Executive Order 13939, signed on July 24, 2020, directed the Department of Health and Human Services to rewrite federal anti-kickback protections in pharmaceutical pricing. Specifically, the order instructed HHS to issue a safe harbor rule that would remove existing restrictions preventing rebates from flowing directly between pharmaceutical manufacturers, pharmacy benefit managers, and health plans during price negotiations. The legal mechanism invoked the anti-kickback statute itself, using an executive directive to reinterpret which financial arrangements would be protected from prosecution. HHS responded with a proposed rule in January 2021 that would have fundamentally altered how drug prices are negotiated in the American healthcare system.
The direct effects of this order ripple through multiple healthcare constituencies. Patients taking prescription medications face uncertain outcomes, as the intended price transparency could theoretically lower costs but also risks enabling new forms of opaque negotiation that benefit middlemen. Pharmacy benefit managers and pharmaceutical companies gained new latitude to structure rebate arrangements previously restricted under anti-kickback law. Health insurers obtained expanded authority to negotiate directly with manufacturers, though whether these savings reach patients depends on enforcement and market conditions.
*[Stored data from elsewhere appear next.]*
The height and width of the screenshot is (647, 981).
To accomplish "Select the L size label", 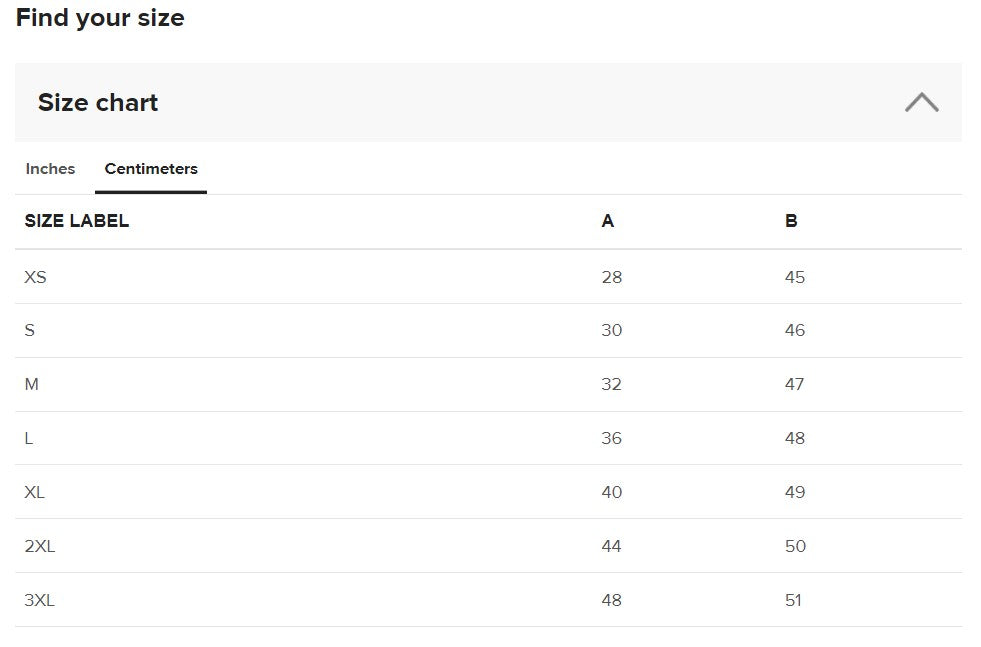I will pos(29,438).
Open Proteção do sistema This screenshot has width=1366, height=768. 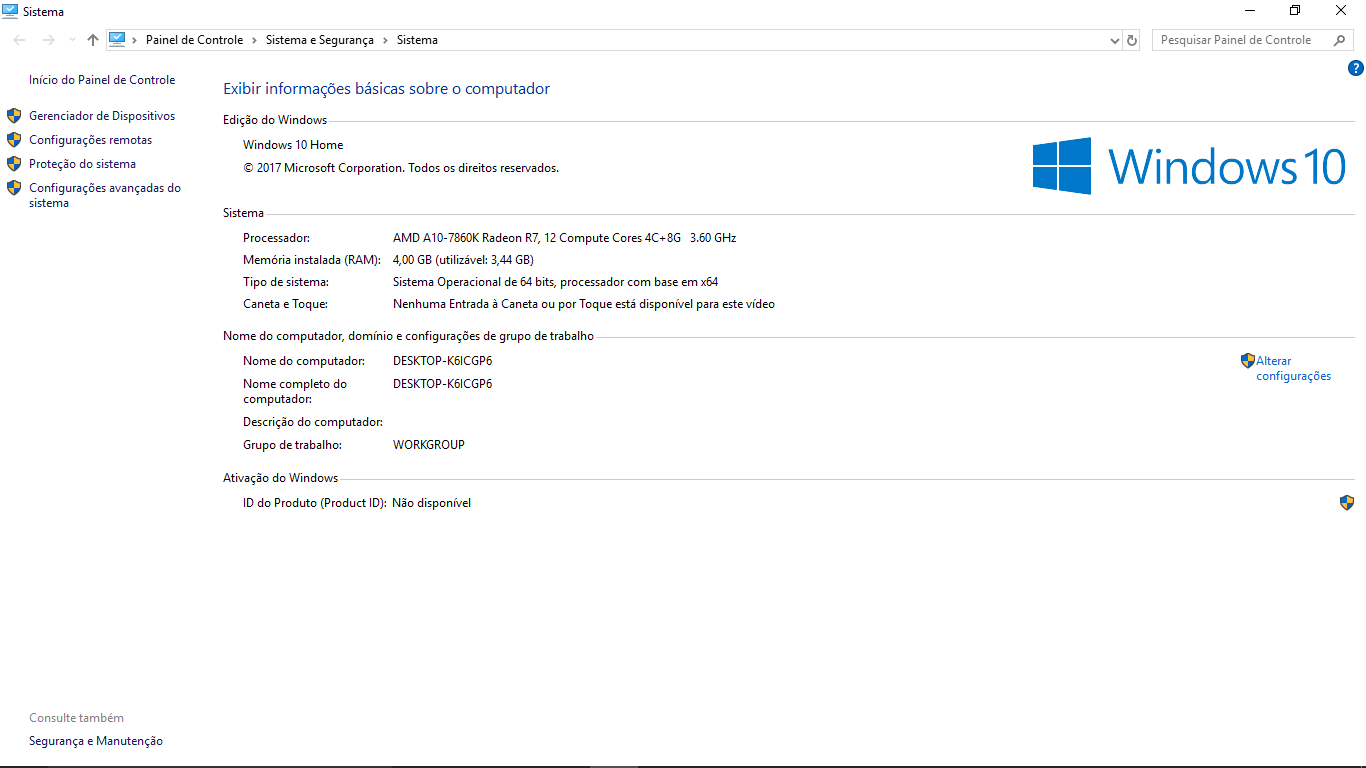(x=82, y=164)
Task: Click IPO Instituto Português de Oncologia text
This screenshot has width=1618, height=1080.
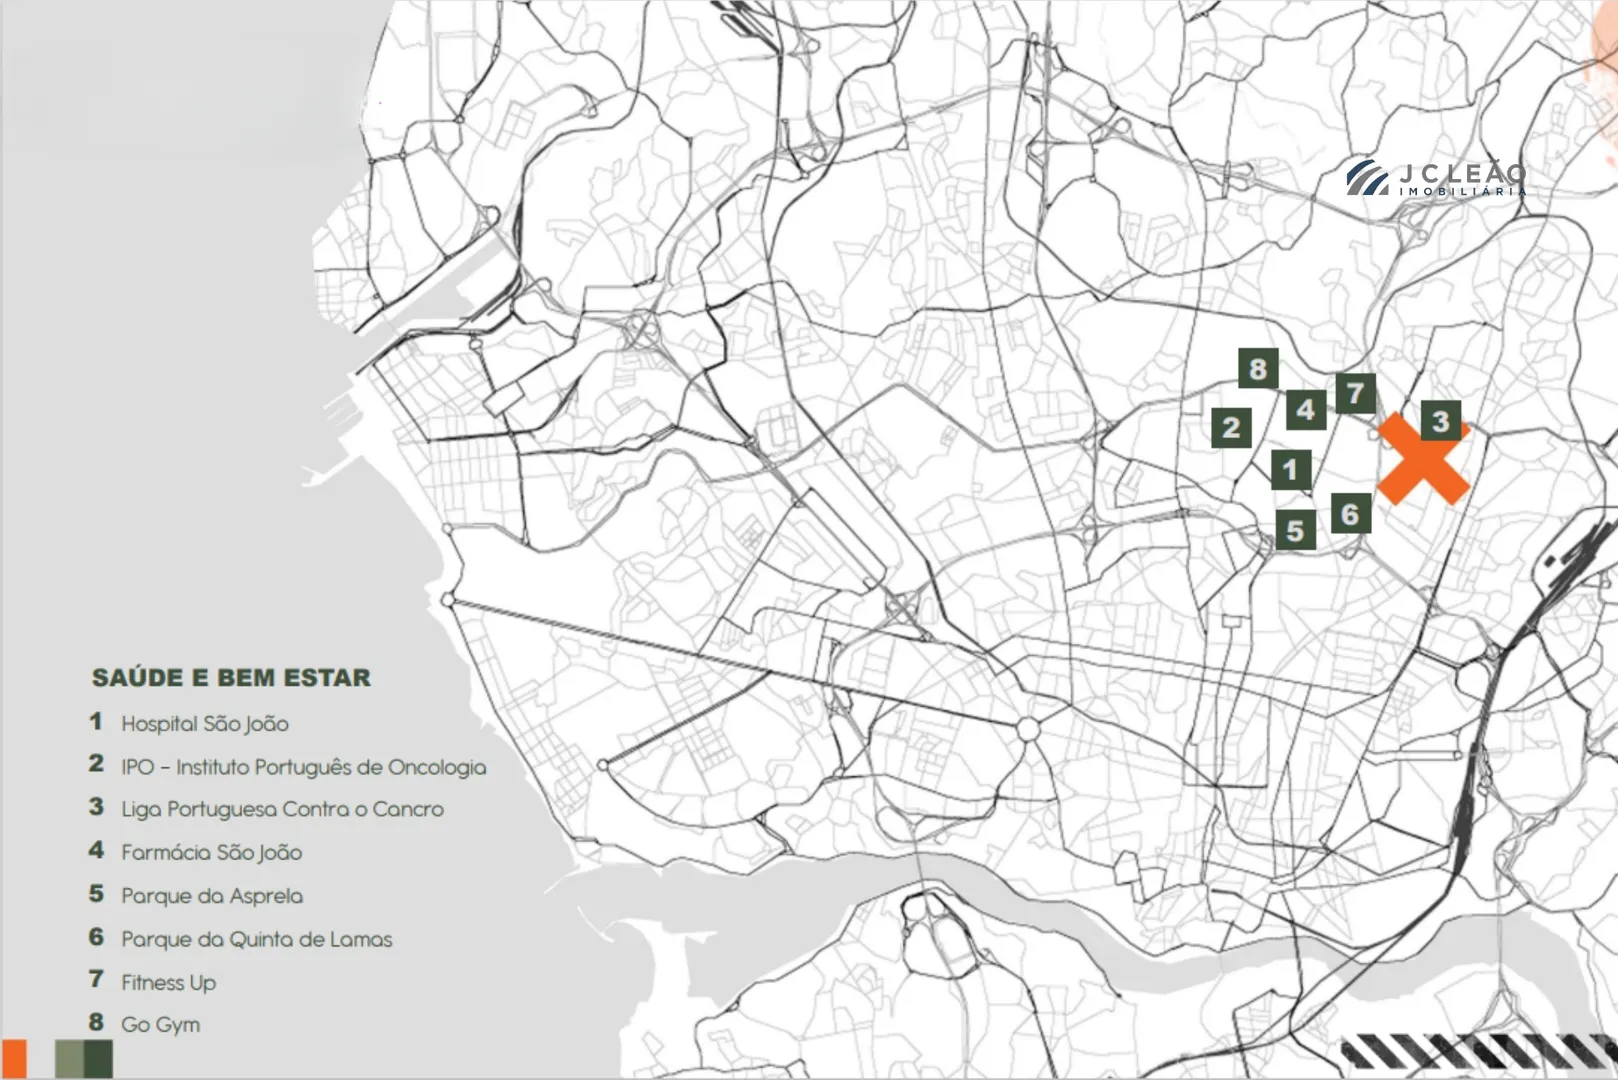Action: coord(303,767)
Medicare and Medicaid beneficiaries potentially see their drug formularies affected by altered negotiation dynamics.
This executive action fits within a broader Trump administration pattern of regulatory rollback in healthcare that prioritizes deregulation over patient protection. Where the related Title X program shift de-emphasized contraception access and the CDC vaccine overhaul stripped protective recommendations, this drug pricing order weakened safeguards ostensibly protecting against corrupt arrangements. However, unlike those actions, this order presented itself as market-liberating reform rather than restriction—a framing that masked the removal of consumer protections embedded in existing law.
Multiple legal challenges have impeded implementation of the proposed rule, with courts questioning whether the executive branch can unilaterally rewrite anti-kickback statute interpretations. The rule's real-world impact on patient drug prices remains undetermined as litigation continues, leaving the policy suspended in legal limbo rather than fully operational.
Executive Order on Reducing Drug Prices Through Eliminating Kickbacks
🏥 Healthcare · First Term (2017–2021) · 🤖 AI-categorized
Executive Order 13939 was signed on July 24, 2020, directing the Department of Health and Human Services to issue a safe harbor rule removing anti-kickback protections for rebates in drug pricing negotiations. The order aimed to increase price transparency by allowing pharmaceutical manufacturers, pharmacy benefit managers, and health plans to negotiate rebates directly. The confirmed effect was that HHS issued a proposed rule in January 2021 to modify anti-kickback statute safe harbors, though implementation faced legal challenges and the rule's real-world impact on patient drug prices remained subject to ongoing litigation.